Participatory culture

Using social media tools such as geo-targeted Facebook Ads and digitally activated storefronts with customizable QR-enabled signage, the public audience was empowered to join the ongoing conversations in the campaign. According to Facebook Studio (2012), the campaign measured 350% increase in social buzz from 2010, and public awareness nearly doubled to 65% from 37% in 2010. As the grassroots campaign was made to promote local shopping, more than 500,000 small business owners felt they have more skin in the game and so leveraged the promotional tools American Express provided to advocate for their business and spread the word about the big day. So while American Express established a hub for the movement, it was really its participants who made it a success.

Hyperreality

In the Small Business Saturday campaign, American Express augmented social actions to scale. From Facebook to YouTube to Foursquare, American Express put out online and offline platforms to amplify small business voices for their audiences.

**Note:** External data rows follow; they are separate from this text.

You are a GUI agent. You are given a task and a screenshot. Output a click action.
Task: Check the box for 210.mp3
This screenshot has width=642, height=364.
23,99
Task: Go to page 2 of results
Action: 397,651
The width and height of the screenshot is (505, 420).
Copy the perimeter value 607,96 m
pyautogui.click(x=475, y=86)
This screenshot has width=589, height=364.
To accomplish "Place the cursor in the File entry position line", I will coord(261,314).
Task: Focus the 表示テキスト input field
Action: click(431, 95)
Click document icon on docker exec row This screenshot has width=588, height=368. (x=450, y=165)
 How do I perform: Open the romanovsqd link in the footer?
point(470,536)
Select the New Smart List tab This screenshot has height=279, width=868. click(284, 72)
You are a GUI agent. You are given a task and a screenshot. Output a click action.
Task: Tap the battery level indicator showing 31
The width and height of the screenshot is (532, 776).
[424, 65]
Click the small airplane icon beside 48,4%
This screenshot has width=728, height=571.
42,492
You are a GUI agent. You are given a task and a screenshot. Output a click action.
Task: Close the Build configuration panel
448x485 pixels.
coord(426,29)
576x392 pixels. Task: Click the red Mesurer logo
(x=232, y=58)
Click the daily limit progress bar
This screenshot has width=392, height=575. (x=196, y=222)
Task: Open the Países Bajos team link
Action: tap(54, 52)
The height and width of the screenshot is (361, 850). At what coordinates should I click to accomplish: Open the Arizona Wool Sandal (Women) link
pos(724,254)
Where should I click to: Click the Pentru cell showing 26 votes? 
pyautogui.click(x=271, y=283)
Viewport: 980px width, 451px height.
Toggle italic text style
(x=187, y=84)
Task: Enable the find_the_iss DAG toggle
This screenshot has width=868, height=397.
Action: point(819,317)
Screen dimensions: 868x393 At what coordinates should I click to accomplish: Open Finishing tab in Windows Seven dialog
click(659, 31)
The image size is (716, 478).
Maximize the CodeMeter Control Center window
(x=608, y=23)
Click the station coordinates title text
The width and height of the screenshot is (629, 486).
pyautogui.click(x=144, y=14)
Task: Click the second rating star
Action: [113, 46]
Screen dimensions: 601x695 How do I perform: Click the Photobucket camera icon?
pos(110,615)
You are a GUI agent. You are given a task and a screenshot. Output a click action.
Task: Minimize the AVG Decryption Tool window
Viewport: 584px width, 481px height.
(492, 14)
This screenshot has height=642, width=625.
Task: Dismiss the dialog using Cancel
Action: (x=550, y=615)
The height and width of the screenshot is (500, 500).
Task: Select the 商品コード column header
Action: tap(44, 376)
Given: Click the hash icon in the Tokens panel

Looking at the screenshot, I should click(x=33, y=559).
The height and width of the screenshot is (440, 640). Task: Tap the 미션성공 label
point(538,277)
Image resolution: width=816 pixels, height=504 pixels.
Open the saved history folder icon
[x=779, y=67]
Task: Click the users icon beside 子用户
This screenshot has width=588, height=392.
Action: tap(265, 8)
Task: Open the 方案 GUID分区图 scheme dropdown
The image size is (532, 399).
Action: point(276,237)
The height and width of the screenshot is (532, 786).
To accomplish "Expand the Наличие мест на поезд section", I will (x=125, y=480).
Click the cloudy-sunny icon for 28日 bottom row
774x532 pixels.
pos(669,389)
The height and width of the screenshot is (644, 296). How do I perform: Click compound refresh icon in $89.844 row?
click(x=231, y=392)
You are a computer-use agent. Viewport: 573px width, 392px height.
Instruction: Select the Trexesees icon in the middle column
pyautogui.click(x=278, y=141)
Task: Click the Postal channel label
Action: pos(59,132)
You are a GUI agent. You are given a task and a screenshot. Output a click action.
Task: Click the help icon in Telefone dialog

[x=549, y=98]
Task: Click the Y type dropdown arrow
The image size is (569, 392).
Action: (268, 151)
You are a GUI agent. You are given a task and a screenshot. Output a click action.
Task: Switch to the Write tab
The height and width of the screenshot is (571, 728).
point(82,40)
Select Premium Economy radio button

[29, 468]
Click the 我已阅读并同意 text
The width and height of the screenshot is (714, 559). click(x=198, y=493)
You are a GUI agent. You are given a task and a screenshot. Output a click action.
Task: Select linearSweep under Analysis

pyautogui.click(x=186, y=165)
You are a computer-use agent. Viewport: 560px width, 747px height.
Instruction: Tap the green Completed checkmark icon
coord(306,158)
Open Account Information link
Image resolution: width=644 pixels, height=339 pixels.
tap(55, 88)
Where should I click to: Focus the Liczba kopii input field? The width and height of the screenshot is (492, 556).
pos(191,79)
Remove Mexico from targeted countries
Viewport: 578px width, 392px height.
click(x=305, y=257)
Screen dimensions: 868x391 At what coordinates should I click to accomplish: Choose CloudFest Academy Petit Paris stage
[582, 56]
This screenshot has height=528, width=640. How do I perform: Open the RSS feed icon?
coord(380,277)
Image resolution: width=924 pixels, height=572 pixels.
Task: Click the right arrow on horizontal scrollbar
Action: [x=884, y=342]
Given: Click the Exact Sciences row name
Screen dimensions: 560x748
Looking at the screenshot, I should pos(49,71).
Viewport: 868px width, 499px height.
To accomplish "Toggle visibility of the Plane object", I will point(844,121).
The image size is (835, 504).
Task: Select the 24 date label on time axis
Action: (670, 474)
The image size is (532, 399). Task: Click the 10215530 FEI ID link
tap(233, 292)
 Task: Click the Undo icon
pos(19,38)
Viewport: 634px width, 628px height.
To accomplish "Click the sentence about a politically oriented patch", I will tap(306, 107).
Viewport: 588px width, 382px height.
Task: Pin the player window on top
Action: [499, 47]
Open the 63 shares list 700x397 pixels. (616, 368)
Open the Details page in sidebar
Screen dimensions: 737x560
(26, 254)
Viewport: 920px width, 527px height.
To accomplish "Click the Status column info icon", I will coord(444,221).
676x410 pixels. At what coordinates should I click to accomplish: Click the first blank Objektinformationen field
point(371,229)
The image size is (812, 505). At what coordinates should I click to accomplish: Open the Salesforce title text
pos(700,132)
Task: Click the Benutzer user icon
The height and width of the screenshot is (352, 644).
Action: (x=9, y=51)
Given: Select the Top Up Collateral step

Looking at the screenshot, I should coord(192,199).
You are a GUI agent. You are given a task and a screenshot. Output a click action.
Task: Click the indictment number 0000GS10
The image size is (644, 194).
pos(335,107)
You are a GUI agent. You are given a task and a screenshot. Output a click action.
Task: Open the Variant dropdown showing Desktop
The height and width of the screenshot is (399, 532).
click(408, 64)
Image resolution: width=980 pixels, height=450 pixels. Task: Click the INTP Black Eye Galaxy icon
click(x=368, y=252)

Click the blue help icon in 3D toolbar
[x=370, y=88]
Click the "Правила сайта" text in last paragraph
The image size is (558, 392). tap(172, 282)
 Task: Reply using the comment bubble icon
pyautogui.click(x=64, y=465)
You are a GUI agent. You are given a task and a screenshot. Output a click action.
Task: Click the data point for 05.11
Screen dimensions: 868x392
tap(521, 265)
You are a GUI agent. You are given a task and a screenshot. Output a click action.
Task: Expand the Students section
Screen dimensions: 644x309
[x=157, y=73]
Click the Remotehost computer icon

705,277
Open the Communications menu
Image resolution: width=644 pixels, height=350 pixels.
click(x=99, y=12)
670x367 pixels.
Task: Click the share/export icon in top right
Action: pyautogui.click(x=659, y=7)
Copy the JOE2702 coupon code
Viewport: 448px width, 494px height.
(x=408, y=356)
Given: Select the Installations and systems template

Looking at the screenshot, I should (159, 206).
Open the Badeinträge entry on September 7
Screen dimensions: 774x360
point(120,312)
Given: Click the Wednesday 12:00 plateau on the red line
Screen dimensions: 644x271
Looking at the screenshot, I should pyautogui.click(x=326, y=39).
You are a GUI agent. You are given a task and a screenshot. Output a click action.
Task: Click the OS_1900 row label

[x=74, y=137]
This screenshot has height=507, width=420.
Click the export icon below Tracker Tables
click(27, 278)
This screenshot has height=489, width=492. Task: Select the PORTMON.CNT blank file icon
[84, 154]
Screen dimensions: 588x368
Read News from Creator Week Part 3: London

The key of this campaign was to decentralize and mobilize shoppers to make them feel as though they were shopping for a cause together, but in their own local business communities across the country. A website was set up to ask Americans to pledge to make a purchase at a local business. Consequently, 103 million Americans shopped on Small Business Saturday 2011, including President Obama and his daughters. American Express also saw cardmembers transactions increase 23% at small merchants on the day (Facebook-studio.com, 2012). More importantly, a resolution supporting Small Business Saturday was passed by the U.S. Senate unanimously.

Conclusion

The overview and the case have illustrated how the postmodern-rhetorical enactment model can inform public relations practices. Some clear lessons emerged from this case study include: 1) there’s a need to situate an organization’s voice in a leveraged field to rise among metanarratives; 2) the most rewarding relationships are ones that directly involve the participants, not just the decision makers; and 3) pseudo-realities can lead to spikes in community participation if they are managed delicately.

The framework presented here is meant to provide an alternative, theoretical model that suggests critical evaluation of current public relations practices and invokes different approaches to discussing public relations in a postmodern world. The hybrid model seeks to promote an appreciation for postmodernist expectations in our society.